When it comes to driving, plenty of people find that the cost of insurance in the United States can be a little unfair. Many insurers strive to provide fairer prices without sacrificing on the quality of their coverage policies. There are ways for people that meet certain types of criteria to take advantage of lower vehicular expenses. If you are one of the employers or employees asking ‘can car insurance be tax deductible,’ we’re sure that you’ll be surprised by the answer.
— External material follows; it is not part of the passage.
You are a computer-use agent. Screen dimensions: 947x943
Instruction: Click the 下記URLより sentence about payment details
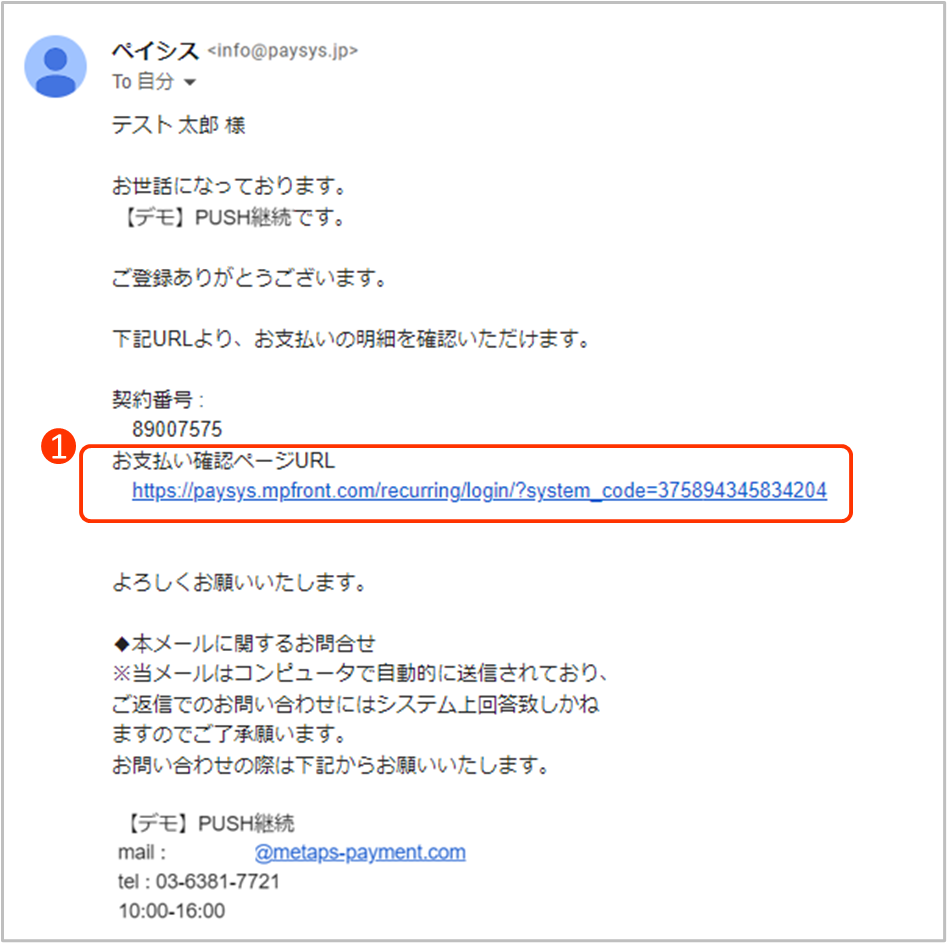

Can Car Insurance Be Tax Deductible?
Typically the answer is yes, but only if you meet specific terms and conditions. For instance, if you use your vehicle for leisure activities, or to get from one place to another. Your car will be considered a personal asset – so it isn’t subjected to the same as a business asset would be. If you use the vehicle exclusively for professional purposes; however, the entire costs associated with its running can be considered tax deductible.
How Does This Work?
Perhaps you own a company car, or maybe you have two cars, and one is used for a mobile hairdressing business exclusively. The former vehicle is your personal property, but the other is utilized for business purposes. As a result, the gas, and maintenance, and insurance premiums will all be considered deductible when it comes to paying tax.
Businesses take advantage of this benefit. If you meet the above criteria, the entire operation of the vehicle could be considered an expense, and you won’t be obligated to pay any of the servicing fees whatsoever. Of course, the day to day running might require you to cover the cost in full or to pay for cleaning. When it comes to reclaiming these costs, you can list them all as business expenses. From here, the total amount can be deducted from any tax that you owe.
Are There Any Restrictions?
Yes – one, in particular, may affect employees of a business that relies on company cars if your employer pays for the cost of the vehicle or reimburses you for any expenses that the vehicle’s use incurs.
Don’t expect to reclaim these sums of money and attempting to do so is considered unlawful.
In general, this tax relief is intended for those that use their car for business and business alone. Trips to the local store won’t be covered, nor will leisure drives. Any use that relates to the car being used for professional purposes can be tax deductible. You will need to keep your receipts; however, just in case the IRS wants further information on the expenses that you have claimed. They may want to find out if the vehicle is genuinely being used for business purposes, or leisure and day to day life instead.